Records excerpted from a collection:

○ ○ ○

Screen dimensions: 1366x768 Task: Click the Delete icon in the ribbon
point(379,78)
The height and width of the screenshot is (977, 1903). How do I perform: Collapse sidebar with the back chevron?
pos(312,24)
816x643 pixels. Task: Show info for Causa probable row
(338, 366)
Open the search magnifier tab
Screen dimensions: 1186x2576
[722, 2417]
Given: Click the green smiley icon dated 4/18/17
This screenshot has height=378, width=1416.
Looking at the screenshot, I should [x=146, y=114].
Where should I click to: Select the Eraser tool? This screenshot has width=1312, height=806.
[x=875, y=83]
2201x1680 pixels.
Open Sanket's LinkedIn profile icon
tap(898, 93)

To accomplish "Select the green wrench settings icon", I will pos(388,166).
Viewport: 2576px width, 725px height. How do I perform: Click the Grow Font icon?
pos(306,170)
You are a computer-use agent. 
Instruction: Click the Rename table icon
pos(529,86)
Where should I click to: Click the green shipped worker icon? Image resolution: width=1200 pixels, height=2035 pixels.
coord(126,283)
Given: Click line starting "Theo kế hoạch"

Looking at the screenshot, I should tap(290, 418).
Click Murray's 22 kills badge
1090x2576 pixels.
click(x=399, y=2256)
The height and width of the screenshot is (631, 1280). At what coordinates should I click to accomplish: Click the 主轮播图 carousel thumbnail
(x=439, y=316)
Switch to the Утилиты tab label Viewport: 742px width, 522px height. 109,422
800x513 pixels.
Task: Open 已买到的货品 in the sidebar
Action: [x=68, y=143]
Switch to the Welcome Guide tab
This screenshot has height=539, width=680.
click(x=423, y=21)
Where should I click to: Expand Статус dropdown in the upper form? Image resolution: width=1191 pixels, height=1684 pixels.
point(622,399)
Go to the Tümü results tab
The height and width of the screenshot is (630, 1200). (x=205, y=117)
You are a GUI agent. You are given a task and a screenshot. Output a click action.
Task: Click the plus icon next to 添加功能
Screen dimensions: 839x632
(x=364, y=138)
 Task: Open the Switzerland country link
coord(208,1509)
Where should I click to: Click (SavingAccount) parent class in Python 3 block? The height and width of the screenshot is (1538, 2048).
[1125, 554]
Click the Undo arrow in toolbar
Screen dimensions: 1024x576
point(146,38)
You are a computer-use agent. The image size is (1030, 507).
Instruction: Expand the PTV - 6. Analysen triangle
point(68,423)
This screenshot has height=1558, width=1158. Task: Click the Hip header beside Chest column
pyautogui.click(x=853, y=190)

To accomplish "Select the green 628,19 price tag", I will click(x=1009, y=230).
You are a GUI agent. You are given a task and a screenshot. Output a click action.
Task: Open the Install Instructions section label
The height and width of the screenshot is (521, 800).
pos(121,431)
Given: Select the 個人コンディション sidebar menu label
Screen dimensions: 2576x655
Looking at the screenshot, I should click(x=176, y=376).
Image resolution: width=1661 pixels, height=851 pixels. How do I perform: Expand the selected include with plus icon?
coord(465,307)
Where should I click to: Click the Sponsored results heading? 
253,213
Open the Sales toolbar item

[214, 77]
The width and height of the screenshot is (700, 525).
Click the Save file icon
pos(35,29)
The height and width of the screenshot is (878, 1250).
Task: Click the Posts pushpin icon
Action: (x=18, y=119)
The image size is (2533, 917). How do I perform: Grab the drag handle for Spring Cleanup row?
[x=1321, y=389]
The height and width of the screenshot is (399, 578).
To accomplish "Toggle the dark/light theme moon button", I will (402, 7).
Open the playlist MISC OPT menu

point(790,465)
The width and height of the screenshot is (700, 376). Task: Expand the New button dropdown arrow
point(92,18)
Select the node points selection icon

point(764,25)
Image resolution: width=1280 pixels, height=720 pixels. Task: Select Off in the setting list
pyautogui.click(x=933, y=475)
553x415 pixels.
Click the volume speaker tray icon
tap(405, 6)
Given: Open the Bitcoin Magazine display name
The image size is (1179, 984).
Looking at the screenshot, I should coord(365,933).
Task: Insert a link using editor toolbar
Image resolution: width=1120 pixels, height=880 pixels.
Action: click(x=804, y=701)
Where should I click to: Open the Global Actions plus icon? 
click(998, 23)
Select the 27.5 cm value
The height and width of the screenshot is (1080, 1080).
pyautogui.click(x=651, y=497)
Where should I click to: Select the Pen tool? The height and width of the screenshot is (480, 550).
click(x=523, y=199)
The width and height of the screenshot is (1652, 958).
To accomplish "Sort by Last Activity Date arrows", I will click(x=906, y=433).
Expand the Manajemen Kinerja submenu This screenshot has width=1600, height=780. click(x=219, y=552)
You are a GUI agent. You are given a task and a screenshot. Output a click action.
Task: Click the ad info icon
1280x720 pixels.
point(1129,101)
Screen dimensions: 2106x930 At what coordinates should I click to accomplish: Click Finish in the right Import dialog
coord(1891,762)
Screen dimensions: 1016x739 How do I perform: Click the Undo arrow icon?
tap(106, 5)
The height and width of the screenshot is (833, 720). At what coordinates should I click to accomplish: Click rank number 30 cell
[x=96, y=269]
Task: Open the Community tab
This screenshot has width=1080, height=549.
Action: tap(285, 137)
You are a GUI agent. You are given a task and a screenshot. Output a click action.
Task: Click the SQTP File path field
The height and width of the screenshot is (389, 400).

○ ○ ○

▶ _What to produce_
Retype exactly the lines above, from the one with "Viewport: 2576px width, 725px" through the one with "Task: Open the Install", inclusive.

▶ _Answer space_
Viewport: 2576px width, 725px height. How do I perform: Click the Grow Font icon?
pos(306,170)
You are a computer-use agent. 
Instruction: Click the Rename table icon
pos(529,86)
Where should I click to: Click the green shipped worker icon? Image resolution: width=1200 pixels, height=2035 pixels.
coord(126,283)
Given: Click line starting "Theo kế hoạch"

Looking at the screenshot, I should tap(290, 418).
Click Murray's 22 kills badge
1090x2576 pixels.
click(x=399, y=2256)
The height and width of the screenshot is (631, 1280). At what coordinates should I click to accomplish: Click the 主轮播图 carousel thumbnail
(x=439, y=316)
Switch to the Утилиты tab label Viewport: 742px width, 522px height. 109,422
800x513 pixels.
Task: Open 已买到的货品 in the sidebar
Action: [x=68, y=143]
Switch to the Welcome Guide tab
This screenshot has height=539, width=680.
click(x=423, y=21)
Where should I click to: Expand Статус dropdown in the upper form? Image resolution: width=1191 pixels, height=1684 pixels.
point(622,399)
Go to the Tümü results tab
The height and width of the screenshot is (630, 1200). (x=205, y=117)
You are a GUI agent. You are given a task and a screenshot. Output a click action.
Task: Click the plus icon next to 添加功能
Screen dimensions: 839x632
(x=364, y=138)
 Task: Open the Switzerland country link
coord(208,1509)
Where should I click to: Click (SavingAccount) parent class in Python 3 block? The height and width of the screenshot is (1538, 2048).
[1125, 554]
Click the Undo arrow in toolbar
Screen dimensions: 1024x576
point(146,38)
You are a computer-use agent. The image size is (1030, 507).
Instruction: Expand the PTV - 6. Analysen triangle
point(68,423)
This screenshot has height=1558, width=1158. Task: Click the Hip header beside Chest column
pyautogui.click(x=853, y=190)

To accomplish "Select the green 628,19 price tag", I will click(x=1009, y=230).
You are a GUI agent. You are given a task and a screenshot. Output a click action.
Task: Open the Install Instructions section label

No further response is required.